I froze, it was Habil.

“Give them to me..!”

“You refused the other medication but yet here you are solely needing and depending on this drugs..?” He exclaimed sternly.

“I said just give them to me..” I snapped in rage as I clawed my means and ways to get that bottle of potion off from his hands.

Habil wouldn’t want to give in as he hold the bottle firmly in his palm and with his other arm, he had managed to entwine me closer to him. 

“You sickening beast..!” I cried.

“Why does it makes it so hard for you to believe me.. I swear I didn’t mean to hurt you. I’m willing to take full responsibility for all the damages that I’ve caused you..” 

“Just stop your prophetic talks with me..” I cried as I struggle in between his grasp.

However in a midst of that, he had managed to pin me against the wall. No matter how hard I tried to get myself off him, he just wouldn’t barge as he had his icy blue eyes staring intensely into mine. It feels intoxicating however, pleasurable much to my disgust.

“Habil!!! What’s this?” Exclaimed a voice.
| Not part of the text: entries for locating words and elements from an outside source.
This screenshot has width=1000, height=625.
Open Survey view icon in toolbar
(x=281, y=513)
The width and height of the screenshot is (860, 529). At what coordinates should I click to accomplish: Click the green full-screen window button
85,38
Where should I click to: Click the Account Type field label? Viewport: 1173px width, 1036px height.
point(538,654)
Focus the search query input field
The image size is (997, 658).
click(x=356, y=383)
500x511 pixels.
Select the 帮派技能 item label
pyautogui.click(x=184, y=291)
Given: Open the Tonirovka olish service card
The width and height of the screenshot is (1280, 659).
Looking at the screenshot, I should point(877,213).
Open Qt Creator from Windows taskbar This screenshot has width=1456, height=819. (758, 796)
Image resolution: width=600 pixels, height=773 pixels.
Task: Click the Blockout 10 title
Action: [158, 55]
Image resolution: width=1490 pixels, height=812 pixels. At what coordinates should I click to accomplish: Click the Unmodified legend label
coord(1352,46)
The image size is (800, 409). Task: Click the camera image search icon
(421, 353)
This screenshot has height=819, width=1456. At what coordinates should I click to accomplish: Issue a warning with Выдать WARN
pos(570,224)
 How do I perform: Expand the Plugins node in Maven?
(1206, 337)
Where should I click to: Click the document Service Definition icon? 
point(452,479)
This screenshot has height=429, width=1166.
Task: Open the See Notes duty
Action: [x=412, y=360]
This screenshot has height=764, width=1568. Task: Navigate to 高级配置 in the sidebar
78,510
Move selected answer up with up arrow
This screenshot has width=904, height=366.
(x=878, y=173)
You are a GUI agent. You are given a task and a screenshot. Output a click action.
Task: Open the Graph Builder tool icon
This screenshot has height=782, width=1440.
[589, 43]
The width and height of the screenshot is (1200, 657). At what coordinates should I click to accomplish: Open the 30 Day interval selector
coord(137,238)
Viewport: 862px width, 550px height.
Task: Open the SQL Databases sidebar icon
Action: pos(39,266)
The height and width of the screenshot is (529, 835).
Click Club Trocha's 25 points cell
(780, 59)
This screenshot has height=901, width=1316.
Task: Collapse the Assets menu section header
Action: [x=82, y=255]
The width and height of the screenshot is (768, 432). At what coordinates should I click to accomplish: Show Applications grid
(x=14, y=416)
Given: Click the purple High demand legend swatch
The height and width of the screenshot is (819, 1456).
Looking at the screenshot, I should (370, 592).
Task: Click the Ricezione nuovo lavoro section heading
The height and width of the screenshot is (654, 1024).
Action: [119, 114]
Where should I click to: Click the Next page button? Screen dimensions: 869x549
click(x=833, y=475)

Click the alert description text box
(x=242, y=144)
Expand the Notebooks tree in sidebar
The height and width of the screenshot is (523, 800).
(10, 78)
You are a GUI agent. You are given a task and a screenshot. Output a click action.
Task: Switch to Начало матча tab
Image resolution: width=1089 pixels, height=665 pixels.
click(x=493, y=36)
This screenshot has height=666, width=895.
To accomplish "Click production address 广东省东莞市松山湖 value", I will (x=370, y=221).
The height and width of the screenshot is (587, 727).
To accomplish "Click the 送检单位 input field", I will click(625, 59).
It was Ezra.

Upon that moment, Habil slowly released his arms from me with guilt stricken mark on his face.

“I’m.. I’m into this stuff now.. Habil is here trying to stop me from taking any more of it…” I said grimly.

Ezra took the drug from Habil’s hand and shake his head.

“What’s happening to both of you?” He asked. “Reem, you should be better than this…? If you can ever recall what this shit had actually done to your mum..??”

“She’s becoming insane thanks to both of your dad???” I roared in anger and left.


I flung myself on the bed with sobbing storm embarking me.

“Reem..” marked Ezra sadly as he stood few feet away from my bed. “Please forgive my words. I’m just worried seeing you like this. You’ve seems to change and so is Habil. Each time when I asked, both of you just keeps mum. Look, it’s okay to have some misunderstandings but to drag it till like this. And now you taking those harmful stuff..” heaved Ezra sorrowfully. “Another thing, Habil told me, you refused to take any medications which was prescribed by him. You know, he’s your doctor now, so it’s his obligation to look strictly upon this matter.”

“Alright, I will take those medications but under one condition. Either he’s got to go or I will leave.” I cried.

Ezra sat on my bed with shocking note marks on his face. “Reem, tell me what’s going on between the both of you?”

I remained silence as I had my sight fixed upon the laminate floor.

“Certain things are better to be left unknown and forsake. The fault lies in me. I’ve been selfish…too self centred.” 

“But if it’s breaking you too much.. you can always share and talked to me.. remember like how we used to be?”

“No matter how much I’ve always wanted and dream of us being like how we used to be? But I guess.. all those were just casual talks in my head, trying to pacify my heart.” I marked sadly. “I’m tired now.. I need my rest..”

I lay on my bed, as Ezra pulled the blanket and gently covers me. In a brief he had his sight on me before he closed the door and left.